## CS530 Data Mining Homework 4 Solution

#### Question 1 (3 points): The Iris Dataset 

Load the Iris dataset using “datasets.load_iris()” from the Scikit-learn library. You can find the documentation of this dataset on Scikit-learn. Then Write a function that takes in two inputs:
1.	The data part of the Iris set without the labels
2.	k, the number of clusters
The function should implement the k-means algorithm as learned in class. Hence, the output of the function should be a list of cluster labels for each record of the Iris dataset, from 1 to k. 


In [3]:
import numpy as np
import random
from scipy.spatial import distance

In [11]:
unique_labels = [x for x in range(3)]
n = X.shape[0]
centroids = np.empty((len(unique_labels), X.shape[1]))
labels = np.array([random.choice(unique_labels) for i in range(n)])

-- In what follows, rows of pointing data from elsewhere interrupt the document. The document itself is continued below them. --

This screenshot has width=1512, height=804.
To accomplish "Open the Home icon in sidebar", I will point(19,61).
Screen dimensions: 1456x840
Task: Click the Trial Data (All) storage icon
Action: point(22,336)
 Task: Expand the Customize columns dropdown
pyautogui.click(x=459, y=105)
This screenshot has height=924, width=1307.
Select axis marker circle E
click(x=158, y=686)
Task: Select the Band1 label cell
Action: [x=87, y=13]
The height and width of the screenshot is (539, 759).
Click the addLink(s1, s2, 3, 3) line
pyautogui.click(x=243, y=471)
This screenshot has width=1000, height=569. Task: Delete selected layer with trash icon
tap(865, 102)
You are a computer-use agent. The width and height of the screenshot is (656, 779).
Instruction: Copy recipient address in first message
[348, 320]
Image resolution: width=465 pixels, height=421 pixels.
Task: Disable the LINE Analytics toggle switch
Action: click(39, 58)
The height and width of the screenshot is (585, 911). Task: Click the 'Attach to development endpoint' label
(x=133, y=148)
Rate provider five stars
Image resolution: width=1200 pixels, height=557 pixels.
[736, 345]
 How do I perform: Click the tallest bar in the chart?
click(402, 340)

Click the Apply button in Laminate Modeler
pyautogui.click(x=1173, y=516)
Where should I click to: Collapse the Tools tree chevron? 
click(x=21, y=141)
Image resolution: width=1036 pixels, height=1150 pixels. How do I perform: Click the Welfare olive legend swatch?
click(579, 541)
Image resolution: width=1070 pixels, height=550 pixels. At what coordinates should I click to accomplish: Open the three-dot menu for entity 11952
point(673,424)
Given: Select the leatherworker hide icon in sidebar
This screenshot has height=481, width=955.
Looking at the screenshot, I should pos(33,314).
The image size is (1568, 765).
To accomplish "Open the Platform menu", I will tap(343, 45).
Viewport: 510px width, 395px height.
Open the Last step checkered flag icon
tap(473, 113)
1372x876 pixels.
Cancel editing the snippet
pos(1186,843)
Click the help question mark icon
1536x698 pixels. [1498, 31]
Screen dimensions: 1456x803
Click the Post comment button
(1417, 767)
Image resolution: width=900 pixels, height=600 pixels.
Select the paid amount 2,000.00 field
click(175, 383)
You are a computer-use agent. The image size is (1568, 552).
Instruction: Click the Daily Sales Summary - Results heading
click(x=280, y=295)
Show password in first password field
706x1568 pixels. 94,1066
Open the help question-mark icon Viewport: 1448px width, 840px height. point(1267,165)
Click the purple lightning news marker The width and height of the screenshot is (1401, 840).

for i in range(len(unique_labels)):
    centroids[i,:] = np.mean(X[labels == unique_labels[i],:], axis = 0)
centroids

array([[5.6       , 3.025     , 3.3375    , 1.0125    ],
       [5.84897959, 3.09591837, 3.67959184, 1.13061224],
       [6.05849057, 3.0509434 , 4.21132075, 1.43207547]])

In [5]:
from sklearn.datasets import load_iris
iris = load_iris()
X = iris.data

def k_means(X, k=3):
    # You code goes here.
    n = X.shape[0]
    unique_labels = [x for x in range(k)]
    # Randomly assign data to k labels
    labels = np.array([random.choice(unique_labels) for i in range(n)])
    
    # Create a placeholder for centroids
    centroids = np.empty((len(unique_labels), X.shape[1]))
    for i in range(len(unique_labels)):
        centroids[i,:] = np.mean(X[labels==unique_labels[i],:], axis=0)
        
    # Find the records that are closest to the centroid and iterate
    # Iterate 1000 times
    for _ in range(1000):
        distances = []
        # Iterate over the centroids
        for label in unique_labels:
            distances_each_label = []
            for j in range(n):
                # Calculate the distance between the centroid and each record
                dist = distance.euclidean(centroids[label,:], X[j,:])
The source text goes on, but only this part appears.